Tapi terlepas dari cara-cara criminal untuk memperoleh uang seperti itu, bukankah juga merupakan skandal bahwa beberapa orang menerima gaji dan memperoleh dana pensiun yang kadang 100 kali lebih tinggi dari mereka yang bekerja baginya dan bahwa orang-orang tersebut menyuarakan keberatan saat suatu rancangan diajukan untuk mengurangi gaji mereka demi keadilan social yang lebih besar?

Dalam tahun 1970-an dan 1980-an di Italy, untuk menjelaskan tikungan-tikungan politis yang tak terduga, penggunaan kekuasaan secara sembunyi-sembunyi, terorisme, dan segala jenis misteri yang menyusahkan kehidupan masyarakat sipil, orang mulai menunjuk pada gagasan semu-mitos tentang keberadaan “seorang tua yang besar,” suatu sosok licik dan berkuasa yang memegang segala kendali dari balik tirai demi tujuan-tujuan yang hanya dia sendiri yang tahu. “Orang Tua” yang penuh kuasa ini memang ada dan bukan mitos; namanya adalah Uang!

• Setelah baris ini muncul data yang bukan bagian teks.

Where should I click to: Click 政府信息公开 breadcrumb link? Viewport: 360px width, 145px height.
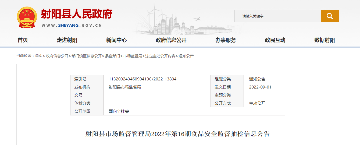(x=57, y=56)
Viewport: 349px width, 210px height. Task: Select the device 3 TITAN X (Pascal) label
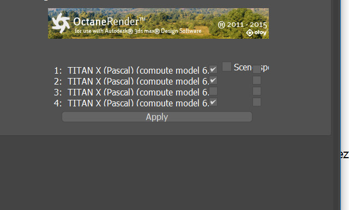coord(131,92)
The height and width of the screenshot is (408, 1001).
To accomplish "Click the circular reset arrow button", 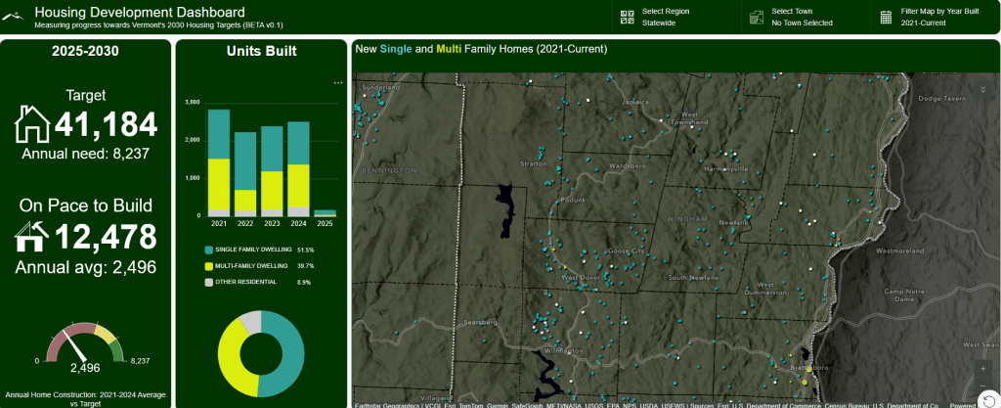I will pos(990,399).
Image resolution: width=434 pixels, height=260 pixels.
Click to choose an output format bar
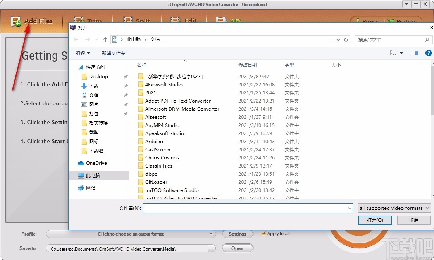click(131, 234)
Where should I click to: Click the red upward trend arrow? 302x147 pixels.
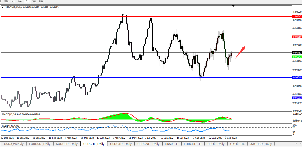(x=240, y=52)
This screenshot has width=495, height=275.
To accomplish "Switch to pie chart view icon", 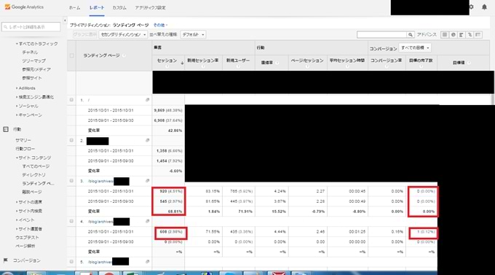I will (x=454, y=34).
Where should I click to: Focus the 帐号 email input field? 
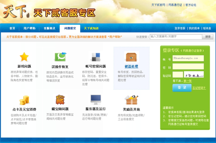tap(188, 58)
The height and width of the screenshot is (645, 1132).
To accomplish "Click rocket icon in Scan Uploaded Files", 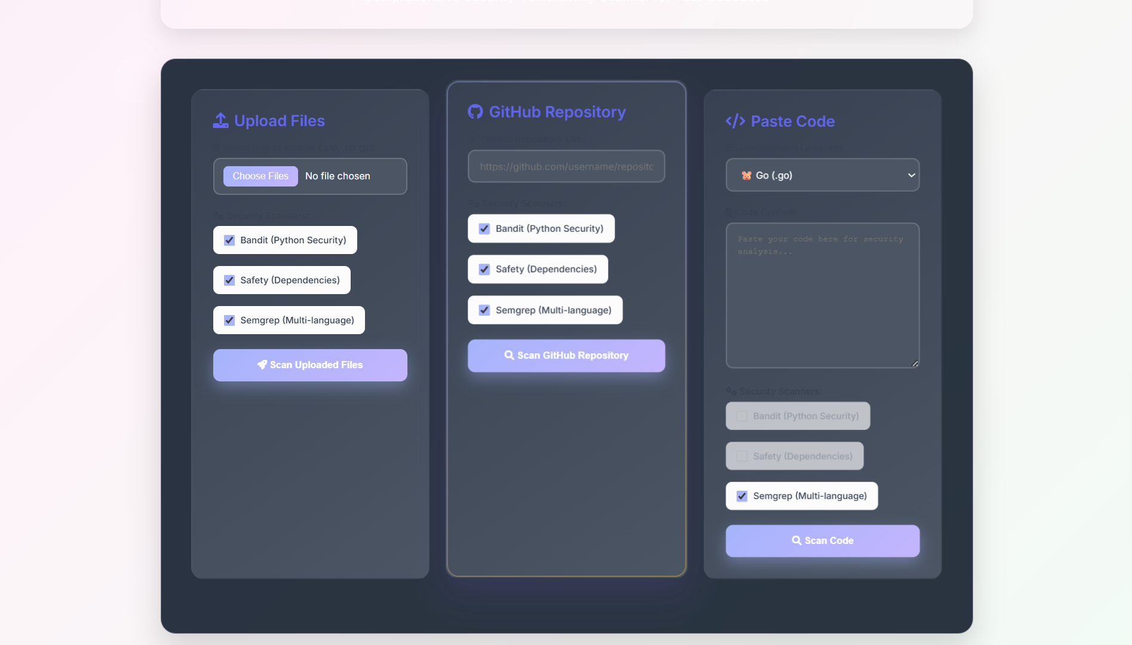I will point(262,365).
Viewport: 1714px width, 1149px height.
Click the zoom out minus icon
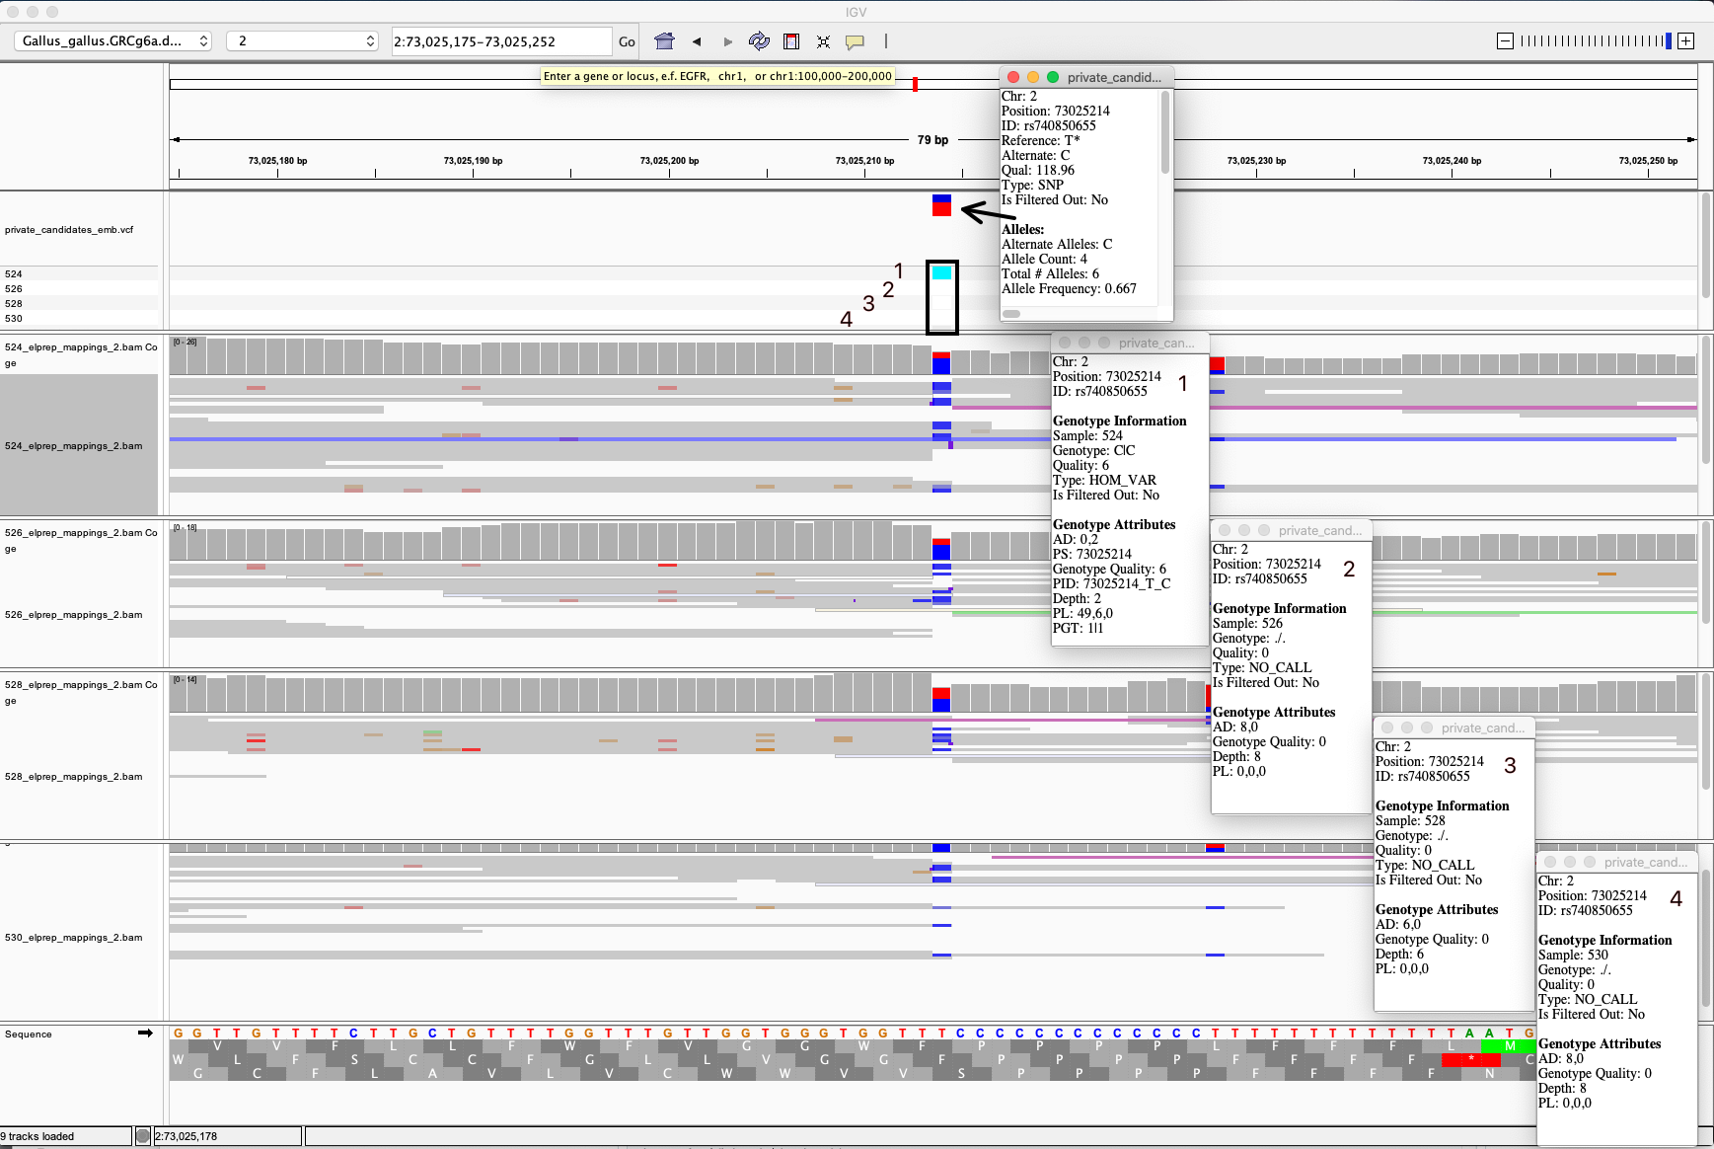(1505, 41)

Seperti semua berhala, uang adalah penuh daya dan berdusta: uang menjanjikan keamanan namun justru mengambilnya; uang menjanjikan kebebasan namun justru menghancurkannya. St. Fransiskus dari Asisi, dengan kekerasan yang bukan menjadi tipenya, menjelaskan akhir hidup dari seorang yang hidup hanya untuk meningkatkan “modal”nya. Kematian sudah membayangi orang tersebut, dan St. Fransiskus dipanggil. Ia bertanya pada orang yang hampir mati itu, “Apakah engkau menginginkan pengampunan atas segala dosamu?” dan ia menjawab, “Ya.” St. Fransiskus lalu bertanya, “Apakah engkau siap memperbaiki segala kekeliruan yang telah kau lakukan, mengembalikan segala sesuatu pada mereka yang telah kau tipu?” Orang yang sekarat itu menjawab, “Aku tidak bisa melakukannya.” “Mengapa tidak bisa?” “Karena aku telah memberikan semuanya pada semua kerabat dan temanku.” Maka matilah ia tanpa pertobatan, dan tubuhnya telah dingin saat kerabat dan temannya berkata, “Terkutuklah ia! Ia bisa memperoleh lebih banyak uang bagi kita, tapi ia tidak melakukannya.”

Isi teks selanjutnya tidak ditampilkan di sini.